Sunday, July 31, 2016

Dirty Gertie from Harlem, USA

The second half of TCM's salute to Pioneers of Black Cinema is on tonight, including a movie I've referenced briefly before, Dirty Gertie from Harlem, USA, at 9:15 PM.

In the 1920s, Somerset Maugham wrote a story titled "Miss Thompson", which he later retitled "Rain". Under the title Rain, the story was turned into a movie in the early 1930s with Joan Crawford playing the Sadie Thompson role; it would be done again by Hollywood in the 1950s under the title Miss Sadie Thompson.
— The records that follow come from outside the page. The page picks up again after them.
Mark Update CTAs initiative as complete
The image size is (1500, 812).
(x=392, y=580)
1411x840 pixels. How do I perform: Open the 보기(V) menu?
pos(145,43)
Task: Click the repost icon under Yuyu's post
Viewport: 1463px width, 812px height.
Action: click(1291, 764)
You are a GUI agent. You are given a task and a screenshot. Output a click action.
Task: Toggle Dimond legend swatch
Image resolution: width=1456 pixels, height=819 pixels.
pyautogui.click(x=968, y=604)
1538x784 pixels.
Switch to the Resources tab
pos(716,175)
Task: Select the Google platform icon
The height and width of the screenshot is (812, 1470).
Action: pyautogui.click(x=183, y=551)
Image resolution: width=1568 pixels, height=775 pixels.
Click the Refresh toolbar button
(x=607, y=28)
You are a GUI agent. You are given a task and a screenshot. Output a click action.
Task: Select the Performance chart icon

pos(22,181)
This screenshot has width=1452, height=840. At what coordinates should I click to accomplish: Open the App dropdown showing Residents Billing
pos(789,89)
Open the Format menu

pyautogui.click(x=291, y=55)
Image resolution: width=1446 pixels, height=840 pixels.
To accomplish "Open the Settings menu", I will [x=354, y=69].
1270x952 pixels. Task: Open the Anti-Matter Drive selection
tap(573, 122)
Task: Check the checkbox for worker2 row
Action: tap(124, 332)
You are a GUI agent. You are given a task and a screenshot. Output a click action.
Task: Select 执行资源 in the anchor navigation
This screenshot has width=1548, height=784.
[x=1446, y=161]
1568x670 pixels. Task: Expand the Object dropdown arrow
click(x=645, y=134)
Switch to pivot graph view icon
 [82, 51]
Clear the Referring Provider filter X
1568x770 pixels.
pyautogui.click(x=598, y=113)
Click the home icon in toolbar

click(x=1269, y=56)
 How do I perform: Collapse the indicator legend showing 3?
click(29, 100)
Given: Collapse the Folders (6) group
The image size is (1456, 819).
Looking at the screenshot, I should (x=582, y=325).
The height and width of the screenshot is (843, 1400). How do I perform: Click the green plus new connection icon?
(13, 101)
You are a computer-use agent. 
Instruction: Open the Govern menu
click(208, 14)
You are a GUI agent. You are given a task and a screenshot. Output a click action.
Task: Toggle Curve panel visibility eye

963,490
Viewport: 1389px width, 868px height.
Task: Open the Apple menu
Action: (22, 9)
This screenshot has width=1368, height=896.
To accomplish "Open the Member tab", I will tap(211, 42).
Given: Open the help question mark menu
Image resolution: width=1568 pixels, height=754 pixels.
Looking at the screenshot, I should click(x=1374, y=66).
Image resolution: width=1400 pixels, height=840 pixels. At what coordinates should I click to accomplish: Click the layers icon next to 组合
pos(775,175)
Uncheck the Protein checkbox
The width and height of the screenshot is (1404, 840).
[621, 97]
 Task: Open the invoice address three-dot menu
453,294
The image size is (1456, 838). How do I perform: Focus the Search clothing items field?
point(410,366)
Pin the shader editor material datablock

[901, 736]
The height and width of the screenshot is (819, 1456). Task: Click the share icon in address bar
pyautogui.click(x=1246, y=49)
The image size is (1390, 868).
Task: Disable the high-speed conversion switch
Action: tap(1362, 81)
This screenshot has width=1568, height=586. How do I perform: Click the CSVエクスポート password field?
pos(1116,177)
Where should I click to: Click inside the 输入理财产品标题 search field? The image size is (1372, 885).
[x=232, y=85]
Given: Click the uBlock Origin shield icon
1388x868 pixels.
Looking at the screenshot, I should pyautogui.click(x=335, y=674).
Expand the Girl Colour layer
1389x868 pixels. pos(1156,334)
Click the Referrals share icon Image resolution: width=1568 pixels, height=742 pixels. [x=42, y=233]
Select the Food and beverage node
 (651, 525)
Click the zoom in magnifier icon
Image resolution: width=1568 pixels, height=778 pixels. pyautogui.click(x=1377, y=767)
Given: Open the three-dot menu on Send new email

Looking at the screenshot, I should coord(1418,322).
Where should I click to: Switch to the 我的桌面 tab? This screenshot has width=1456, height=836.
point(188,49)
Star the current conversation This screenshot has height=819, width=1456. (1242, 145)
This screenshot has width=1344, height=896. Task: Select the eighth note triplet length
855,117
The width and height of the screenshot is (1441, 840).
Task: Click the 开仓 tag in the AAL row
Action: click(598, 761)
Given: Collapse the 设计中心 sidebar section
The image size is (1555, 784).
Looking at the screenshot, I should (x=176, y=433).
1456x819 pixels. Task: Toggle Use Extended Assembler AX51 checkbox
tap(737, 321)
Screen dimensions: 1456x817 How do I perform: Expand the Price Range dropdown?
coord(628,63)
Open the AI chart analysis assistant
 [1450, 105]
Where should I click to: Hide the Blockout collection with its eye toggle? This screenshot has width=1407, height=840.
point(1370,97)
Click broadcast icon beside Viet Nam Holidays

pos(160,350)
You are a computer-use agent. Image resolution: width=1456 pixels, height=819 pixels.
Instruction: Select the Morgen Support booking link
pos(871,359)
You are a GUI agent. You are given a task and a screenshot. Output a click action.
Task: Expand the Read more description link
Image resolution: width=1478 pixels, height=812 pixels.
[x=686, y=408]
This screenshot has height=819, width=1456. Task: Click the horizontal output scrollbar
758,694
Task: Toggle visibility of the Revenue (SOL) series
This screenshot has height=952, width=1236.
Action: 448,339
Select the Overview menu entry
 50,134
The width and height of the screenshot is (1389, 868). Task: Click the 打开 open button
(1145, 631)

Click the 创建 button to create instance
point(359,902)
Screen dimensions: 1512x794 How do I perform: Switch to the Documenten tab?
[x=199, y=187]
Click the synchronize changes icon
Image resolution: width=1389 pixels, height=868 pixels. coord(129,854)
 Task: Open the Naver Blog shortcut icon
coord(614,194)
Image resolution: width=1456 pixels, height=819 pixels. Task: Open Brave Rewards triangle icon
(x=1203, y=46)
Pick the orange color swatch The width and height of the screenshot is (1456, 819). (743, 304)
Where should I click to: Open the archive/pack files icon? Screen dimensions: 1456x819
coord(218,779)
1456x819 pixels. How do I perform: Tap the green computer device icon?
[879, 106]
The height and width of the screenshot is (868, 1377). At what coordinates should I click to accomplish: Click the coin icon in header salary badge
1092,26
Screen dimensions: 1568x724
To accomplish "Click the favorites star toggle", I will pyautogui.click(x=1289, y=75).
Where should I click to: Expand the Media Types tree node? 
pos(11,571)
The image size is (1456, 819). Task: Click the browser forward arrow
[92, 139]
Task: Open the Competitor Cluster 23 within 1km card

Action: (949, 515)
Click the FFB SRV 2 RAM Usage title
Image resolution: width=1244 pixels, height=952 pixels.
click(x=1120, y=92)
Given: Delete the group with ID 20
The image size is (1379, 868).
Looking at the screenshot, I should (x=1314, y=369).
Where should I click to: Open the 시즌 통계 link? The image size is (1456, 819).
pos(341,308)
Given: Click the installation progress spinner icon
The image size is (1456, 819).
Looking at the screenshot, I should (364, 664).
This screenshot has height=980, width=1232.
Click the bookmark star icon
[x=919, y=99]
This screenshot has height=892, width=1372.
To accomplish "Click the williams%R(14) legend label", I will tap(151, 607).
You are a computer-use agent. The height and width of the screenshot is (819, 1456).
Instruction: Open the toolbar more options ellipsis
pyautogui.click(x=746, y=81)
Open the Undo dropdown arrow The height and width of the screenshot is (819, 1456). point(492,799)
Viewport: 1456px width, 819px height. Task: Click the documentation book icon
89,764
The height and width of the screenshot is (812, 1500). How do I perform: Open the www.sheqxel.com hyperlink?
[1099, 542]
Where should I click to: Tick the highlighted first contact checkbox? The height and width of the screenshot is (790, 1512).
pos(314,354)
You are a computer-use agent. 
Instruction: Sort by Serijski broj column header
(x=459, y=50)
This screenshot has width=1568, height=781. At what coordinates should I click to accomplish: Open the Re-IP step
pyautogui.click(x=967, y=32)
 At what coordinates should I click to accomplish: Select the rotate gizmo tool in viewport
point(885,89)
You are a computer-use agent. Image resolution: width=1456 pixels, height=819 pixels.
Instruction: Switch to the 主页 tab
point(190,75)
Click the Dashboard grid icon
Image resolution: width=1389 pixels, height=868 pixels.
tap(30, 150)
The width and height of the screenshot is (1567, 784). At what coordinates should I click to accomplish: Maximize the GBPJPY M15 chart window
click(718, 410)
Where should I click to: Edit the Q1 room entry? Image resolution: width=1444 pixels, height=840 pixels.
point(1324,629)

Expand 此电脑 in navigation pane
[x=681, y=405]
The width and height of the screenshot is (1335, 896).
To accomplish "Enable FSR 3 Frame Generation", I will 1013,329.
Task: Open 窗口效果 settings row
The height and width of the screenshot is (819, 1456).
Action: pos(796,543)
Dirty Gertie from Harlem, USA is an all-black race movie version of the story.

If anybody doesn't know the story, it involves a woman of ill-repute who is escaping the US authorities and is now in the tropical islands. (Rain is set in the South Pacific; I think Dirty Gertie is set in the Caribbean.) A man of the cloth comes to the island, meets our woman, and tries to reform her.

Now, the story diverges between Rain and Dirty Gertie. In the original story and the Hollywood movie, the clergyman falls for Sadie, which of course has negative consequences. Apparently, black audiences of the time had even more reverence for their clergymen than white audiences did, because Dirty Gertie can't allow it's male lead to do this. This results in the ending being changed.

The "Dirty" Gertie character isn't even that dirty. She basically does a cabaret act, which has her doing a little shimmying, singing a song, and not much else. She could fit in well with Gilda; a temptress but certainly not obscene at least as presented on the screen.

That having been said, Dirty Gertie from Harlem, USA is worth watching, and not just because it's a race movie. Sure, it's not great, but the ideas are interesting.